(What you have to do)
Render the lines between the one containing "At what (x,y)" and the one containing "Looking at the", inclusive, as a JSON list of strings with one string per line. Omit blank lines and the pictures.

(Data under study)
--- START ---

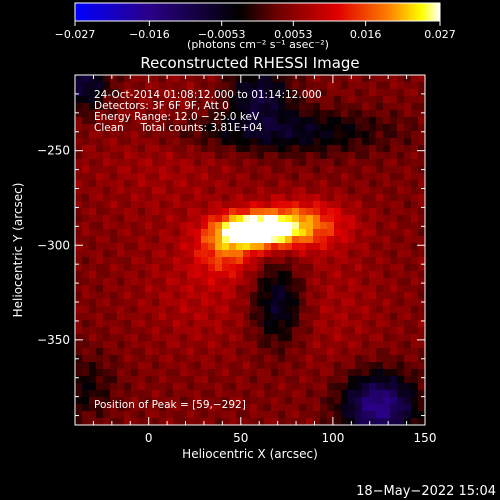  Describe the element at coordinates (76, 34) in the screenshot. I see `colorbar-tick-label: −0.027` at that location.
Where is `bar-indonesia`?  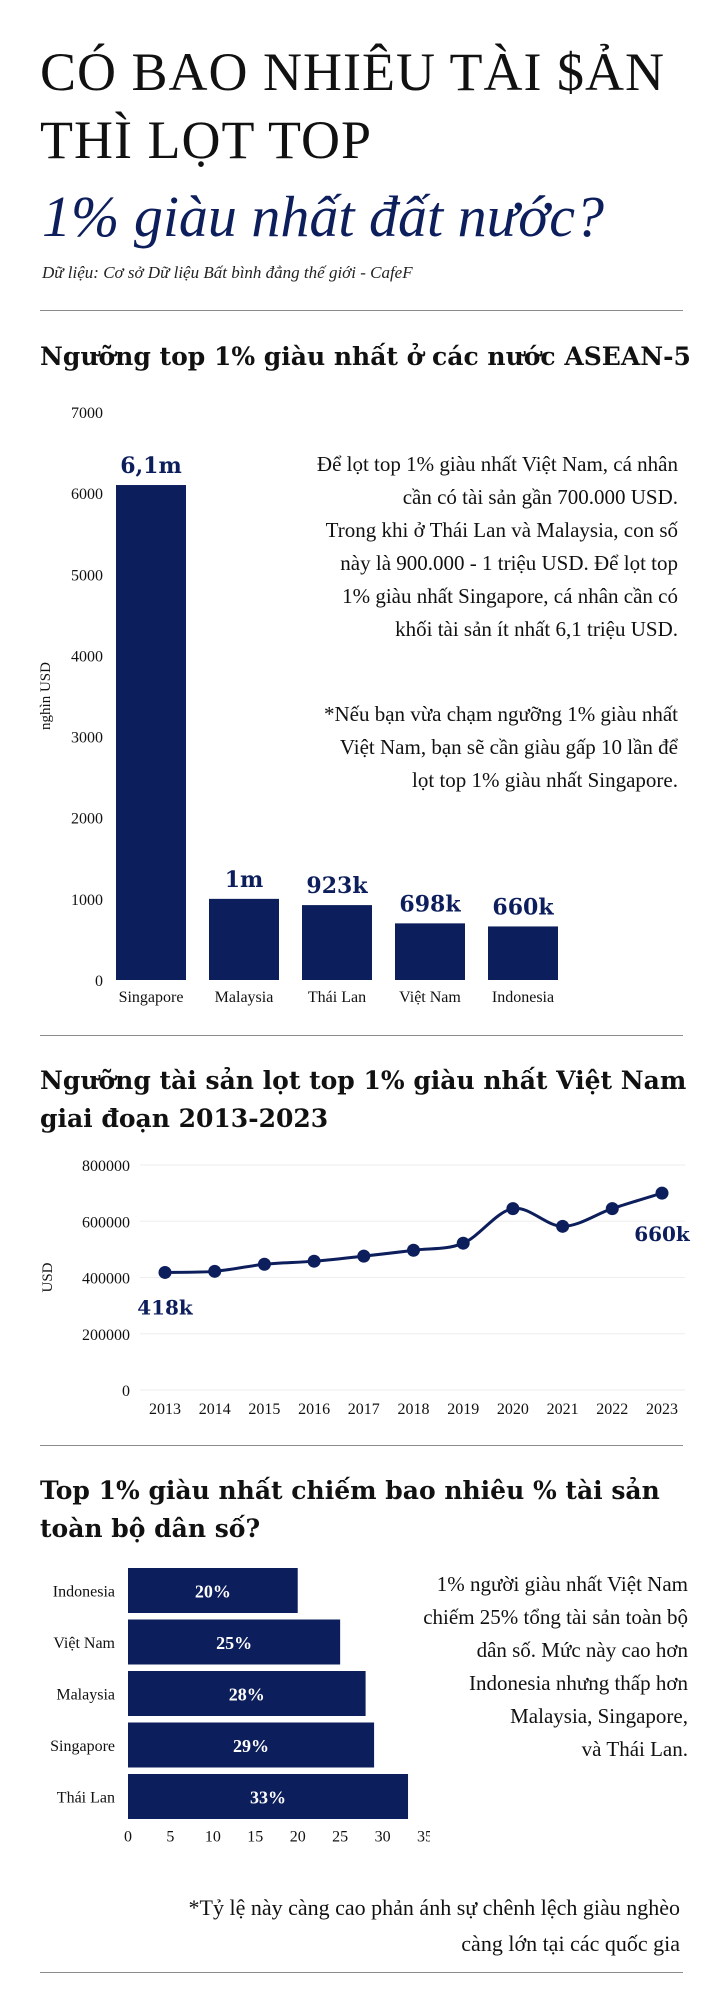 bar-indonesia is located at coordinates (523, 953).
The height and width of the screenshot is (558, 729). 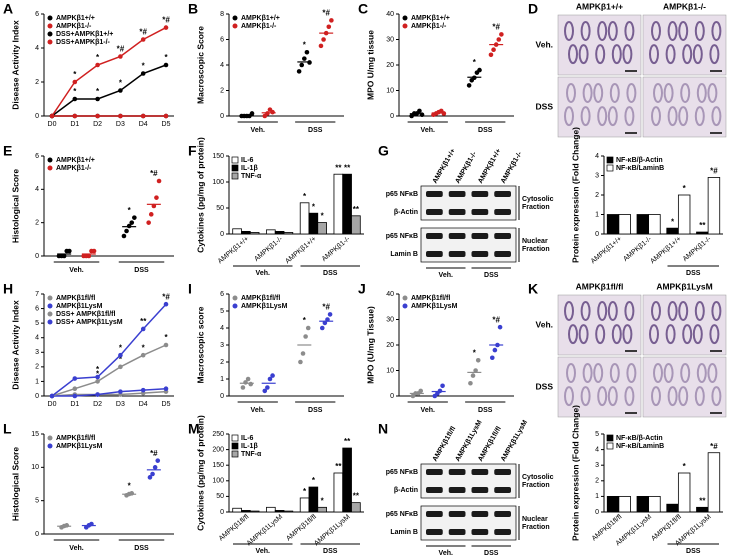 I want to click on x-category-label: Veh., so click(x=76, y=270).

--- END ---
--- START ---

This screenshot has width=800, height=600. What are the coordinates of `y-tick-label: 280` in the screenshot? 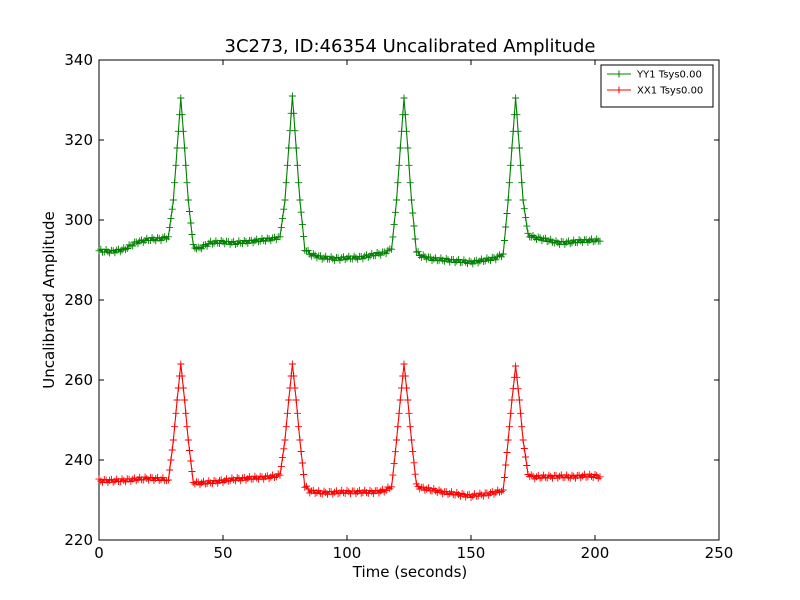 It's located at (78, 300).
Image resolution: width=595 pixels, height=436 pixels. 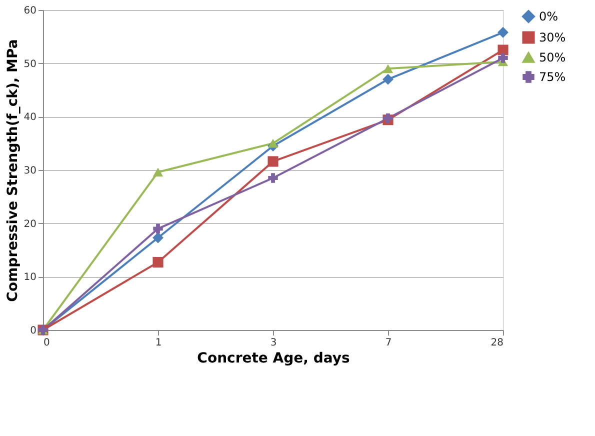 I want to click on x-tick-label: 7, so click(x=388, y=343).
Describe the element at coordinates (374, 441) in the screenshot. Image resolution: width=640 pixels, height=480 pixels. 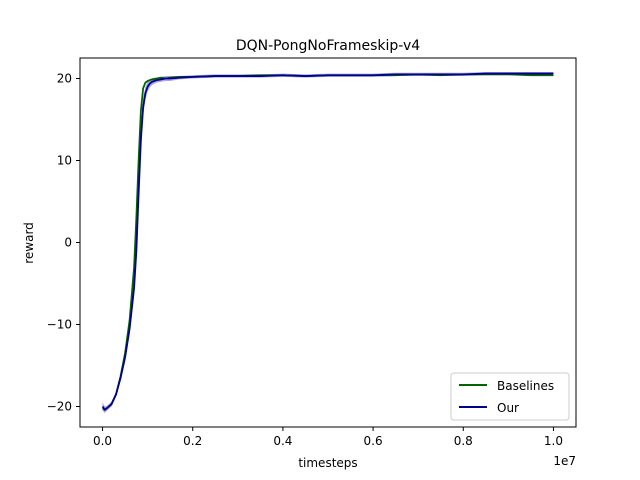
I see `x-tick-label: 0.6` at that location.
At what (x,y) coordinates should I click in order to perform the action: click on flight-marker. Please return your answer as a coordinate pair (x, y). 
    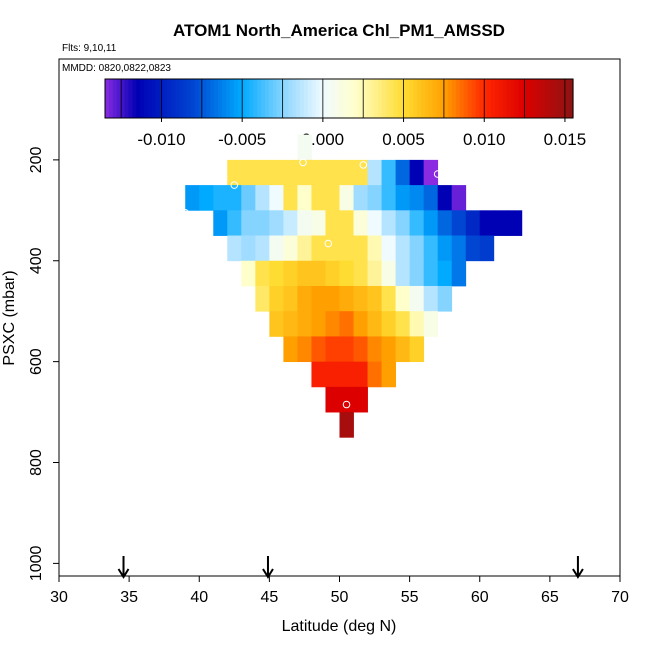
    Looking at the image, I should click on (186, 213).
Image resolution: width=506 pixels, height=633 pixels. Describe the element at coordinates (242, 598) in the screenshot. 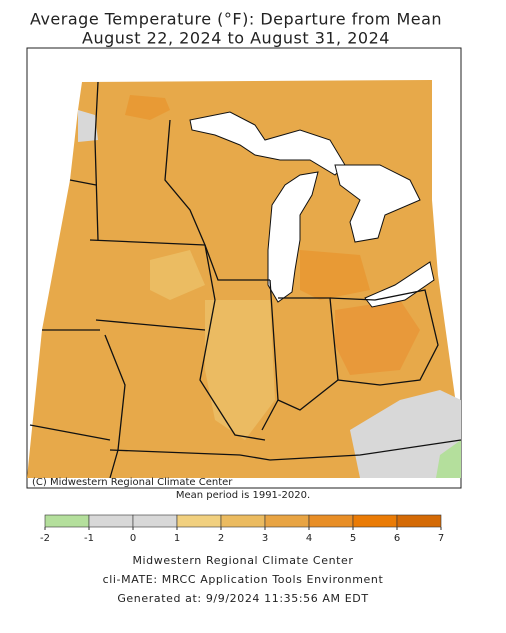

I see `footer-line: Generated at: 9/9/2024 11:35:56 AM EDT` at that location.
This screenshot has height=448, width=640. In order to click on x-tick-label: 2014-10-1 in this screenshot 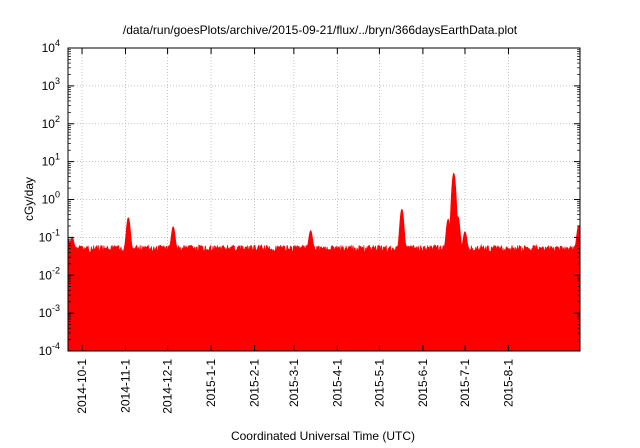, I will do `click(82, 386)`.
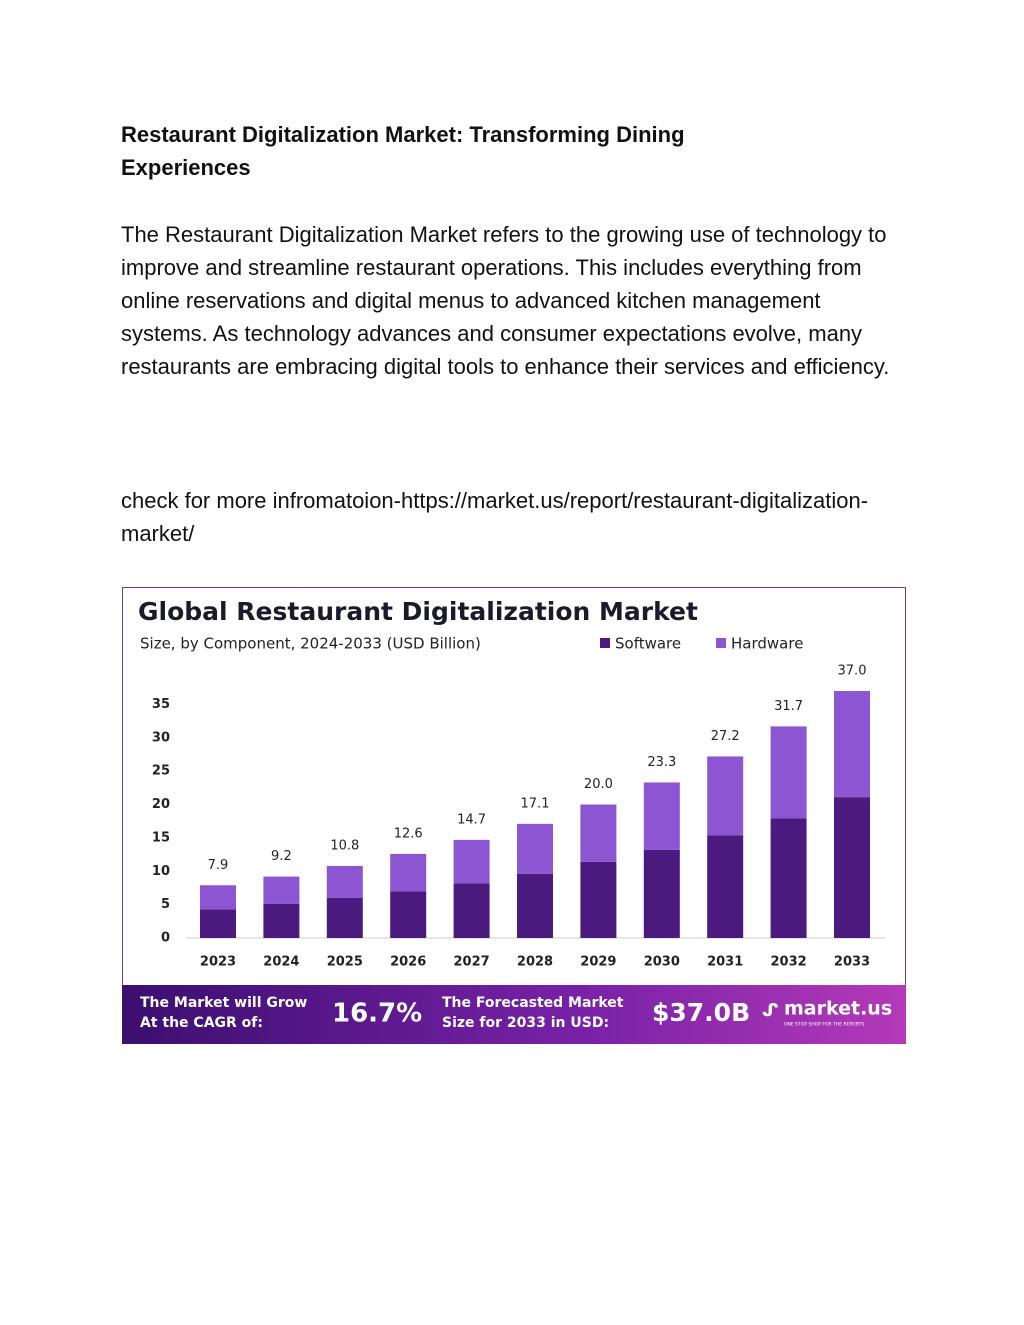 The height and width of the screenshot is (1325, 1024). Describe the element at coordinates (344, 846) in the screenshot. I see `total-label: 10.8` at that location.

--- END ---

(Response below)
[
  "At what (x,y) coordinates should I click in order to perform the action: click on flight-marker. Please return your answer as a coordinate pair (x, y). ",
  "    Looking at the image, I should click on (186, 213)."
]